Binding energy decomposition (in kcal/mol) at position −5 for four different cellulose orientations
| A | B | C | D | |
|---|---|---|---|---|
| Stacking | −9.3 ± 0.9 | −8.3 ± 1.0 | −8.1 ± 1.0 | −7.3 ± 0.9 |
| Electrostatic | −38.0 ± 4.2 | −36.6 ± 3.7 | −34.5 ± 5.3 | −33.2 ± 6.3 |
| van der Waals | −20.1 ± 1.8 | −21.6 ± 1.9 | −17.7 ± 1.9 | −17.4 ± 2.1 |
| Total | −67.4 | −66.5 | −60.3 | −57.9 |
Water molecules are often observed in protein-carbohydrate binding sites, mediating the interaction between the ligand and protein (54,55). Based on the crystal structure (8CEL), the catalytic tunnel of Cel7A is very well hydrated. We identified the crystal water molecules that are within 3 Å of the cellulose chain, shown as red spheres in Fig. S7. Those crystal waters that were displaced by the advancing reducing end or nonreducing end cellulose chain during the simulations are shown as green spheres.
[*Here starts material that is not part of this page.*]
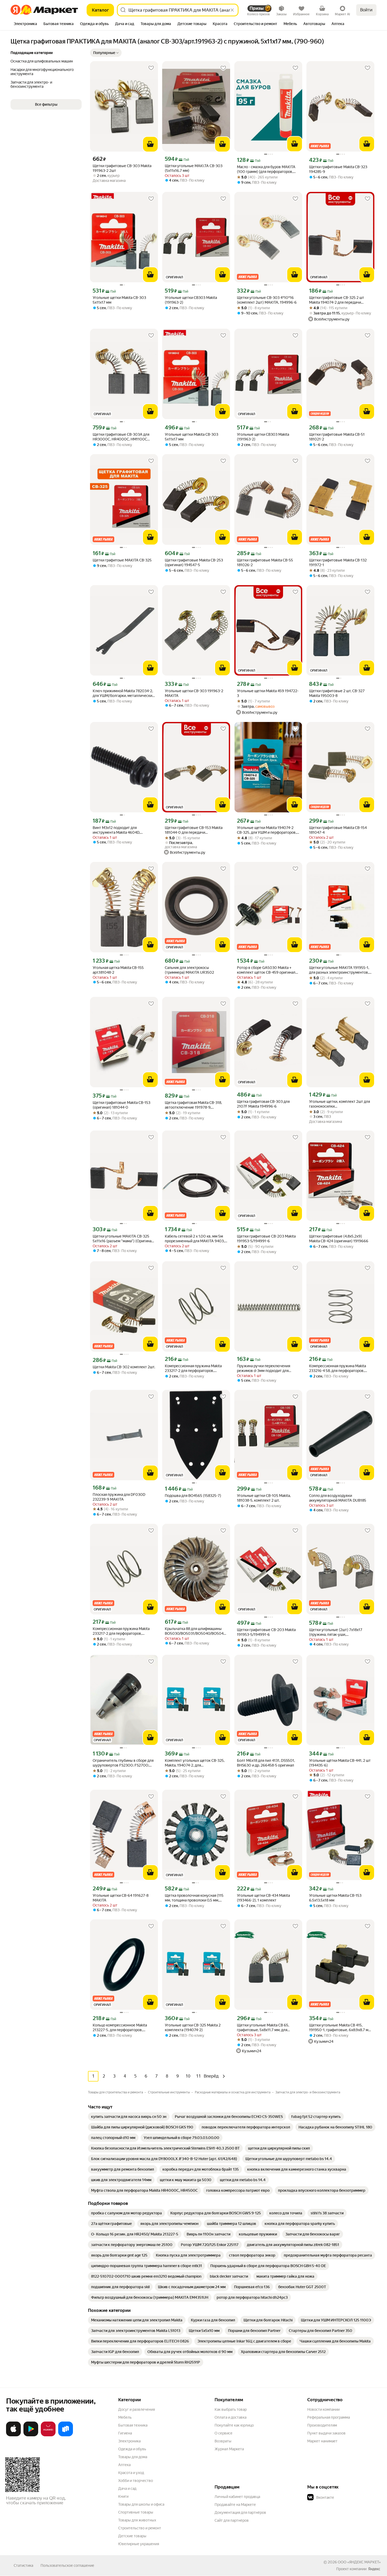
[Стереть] (232, 10)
It is evident that there are some differences in the waters that were displaced when the cellulose entered first with the reducing or nonreducing end. However, it seems unlikely that this difference in water displacement can necessarily account for the differential binding of the nonreducing versus reducing end cellulose. This is because all these crystal waters are rather dynamic, and exchanged with bulk water on ps-ns timescales. Unlike in the case of concanavalin A (56), no conserved or strongly bound water was observed in the course of the simulations presented here.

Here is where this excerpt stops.